For two decades, digital visibility followed a familiar formula: earn your rankings through SEO or pay for placement through search advertising. As AI-powered search becomes a primary way people discover information, that same split is beginning to emerge—but much faster.
In early 2026, OpenAI expanded its advertising efforts inside ChatGPT, while Perplexity moved in the opposite direction by scaling back its ad program in favor of subscriptions. At first glance, the companies appear to be pursuing completely different strategies.
According to Resonate Labs Co-Founder Shane Tepper, they’re actually revealing something much bigger: AI visibility is evolving into its own economy, where brands will increasingly compete for both earned recommendations and paid placement.
“The future isn’t a single AI ad standard,” Tepper says. “It’s a lasting split between earned visibility and paid visibility, with the balance different on every platform.”
AI Platforms Are Writing Different Rules
Unlike traditional search, AI platforms aren’t converging around a single monetization model.
OpenAI is building a paid layer around ChatGPT’s answers through self-serve advertising, while Perplexity is betting that maintaining an ad-light experience will preserve user trust. That means brands can no longer assume one optimization strategy will translate across every AI platform.

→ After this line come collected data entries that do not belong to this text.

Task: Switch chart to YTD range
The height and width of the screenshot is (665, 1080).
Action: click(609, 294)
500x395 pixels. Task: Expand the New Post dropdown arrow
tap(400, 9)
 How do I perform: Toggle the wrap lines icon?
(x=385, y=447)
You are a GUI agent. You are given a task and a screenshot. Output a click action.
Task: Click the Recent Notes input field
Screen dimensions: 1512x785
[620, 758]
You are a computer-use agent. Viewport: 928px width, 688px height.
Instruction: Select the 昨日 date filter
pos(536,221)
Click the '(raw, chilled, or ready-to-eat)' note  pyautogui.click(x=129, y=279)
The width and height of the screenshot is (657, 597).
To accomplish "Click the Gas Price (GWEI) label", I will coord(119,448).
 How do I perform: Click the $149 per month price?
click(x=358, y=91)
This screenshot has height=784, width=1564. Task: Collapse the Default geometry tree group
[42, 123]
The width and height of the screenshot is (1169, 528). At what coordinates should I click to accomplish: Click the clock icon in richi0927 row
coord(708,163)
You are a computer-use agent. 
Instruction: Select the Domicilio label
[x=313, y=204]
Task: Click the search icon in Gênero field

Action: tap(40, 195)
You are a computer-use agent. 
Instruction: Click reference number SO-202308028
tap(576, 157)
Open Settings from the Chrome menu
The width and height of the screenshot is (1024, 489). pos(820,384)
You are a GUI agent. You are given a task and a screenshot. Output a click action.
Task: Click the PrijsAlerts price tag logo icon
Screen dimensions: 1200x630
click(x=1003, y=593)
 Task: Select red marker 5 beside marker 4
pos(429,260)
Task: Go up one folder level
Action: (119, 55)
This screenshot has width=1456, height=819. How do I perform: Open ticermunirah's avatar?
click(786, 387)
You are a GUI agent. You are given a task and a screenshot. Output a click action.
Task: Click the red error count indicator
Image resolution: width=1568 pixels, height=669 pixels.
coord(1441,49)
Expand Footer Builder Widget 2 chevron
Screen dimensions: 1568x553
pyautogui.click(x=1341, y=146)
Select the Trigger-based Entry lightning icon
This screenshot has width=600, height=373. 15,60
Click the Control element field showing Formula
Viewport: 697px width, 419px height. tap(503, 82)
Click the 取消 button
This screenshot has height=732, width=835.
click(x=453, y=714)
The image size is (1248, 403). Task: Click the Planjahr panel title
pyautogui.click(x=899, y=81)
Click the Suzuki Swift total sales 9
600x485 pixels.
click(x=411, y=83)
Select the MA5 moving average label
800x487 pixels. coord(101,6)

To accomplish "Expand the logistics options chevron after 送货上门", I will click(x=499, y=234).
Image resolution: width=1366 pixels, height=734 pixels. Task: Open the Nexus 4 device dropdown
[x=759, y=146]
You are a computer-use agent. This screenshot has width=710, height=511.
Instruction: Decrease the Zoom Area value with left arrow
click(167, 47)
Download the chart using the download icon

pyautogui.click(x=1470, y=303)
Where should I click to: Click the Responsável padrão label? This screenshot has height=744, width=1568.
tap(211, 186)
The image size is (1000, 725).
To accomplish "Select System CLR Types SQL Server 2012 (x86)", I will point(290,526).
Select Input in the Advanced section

What’s consistent, however, is where recommendations originate.
Research analyzing more than 25 million AI-cited links found that roughly 84% of citations come from earned media rather than paid placements. Advertising may increase visibility, but AI recommendations still depend largely on whether trusted third-party sources consistently mention a brand.
That distinction matters because buyers often place more weight on what AI recommends than what it advertises.
The Real Window Is Closing Faster Than Most Brands Realize
Many discussions about AI advertising focus on what happens once sponsored placements become widespread.
Tepper believes that’s looking at the wrong deadline.
“The window isn’t only before ads,” he says. “It’s before your competitors lock in the earned authority that models default to.”
Unlike paid campaigns, earned authority compounds over time.
Every independent mention, media article, analyst report, customer review, or industry citation gives AI systems another signal that a brand is credible. As those signals accumulate consistently across trusted sources, AI models become increasingly confident recommending that company.
Brands that wait until paid AI advertising becomes mainstream may find themselves competing against companies that have already established years of machine-recognized authority.
The Day AI Became a Distribution Channel
Another signal that the landscape is changing arrived quietly on May 7, 2026. Without a formal announcement, ChatGPT began displaying clickable brand links directly inside many of its answers rather than relegating sources to footnotes. Multiple analytics firms recorded significant increases in referral traffic almost immediately after the change.
For marketers, the traffic increase was notable.For businesses, the larger lesson was about control.
“You don’t control the distribution,” Tepper says. “OpenAI does.”
A single product update instantly changed how millions of users discovered brands, demonstrating that AI platforms can reshape referral behavior overnight.
As AI assistants increasingly become the first stop in research journeys, product decisions made by platform providers can have immediate consequences for brand visibility.
Why Earned Visibility Becomes More Valuable After Ads Arrive
It’s tempting to assume advertising will eventually replace organic AI recommendations.
History suggests otherwise.
Just as traditional search developed separate disciplines for SEO and paid search, AI appears to be developing parallel ecosystems where both earned and paid visibility coexist.
The difference is that AI answers are conversational rather than list-based.
Instead of scanning ten blue links, users receive a direct recommendation inside the response itself. Sponsored placements appear alongside that answer—not inside it.
“Being in the prose is a different asset than buying the card,” Tepper explains.
That distinction changes how brands should think about investment.
Paid placement can increase exposure, but earned authority determines whether an AI system recommends a company naturally during the buying process.
“Paid will get you visible,” Tepper says. “Earned is what gets you recommended.”
AI Authority Is Becoming Reputation
For years, marketers treated visibility primarily as a ranking problem. AI is turning it into a reputation problem.
Traditional SEO focused on optimizing pages, improving technical performance, and earning backlinks. Those fundamentals still matter, but they now support a broader objective: building enough independent validation across the web that AI systems recognize a brand as a trustworthy answer.
“AI authority is closer to reputation than to ranking,” Tepper says.
As AI platforms continue evolving, companies may find that the most valuable asset isn’t simply appearing in search results or purchasing ad inventory. It’s becoming the brand that multiple trusted sources consistently describe in the same way, long before a paid placement ever enters the conversation.
The brands that establish that authority today won’t simply be easier to find tomorrow. They’ll be the ones AI recommends by default.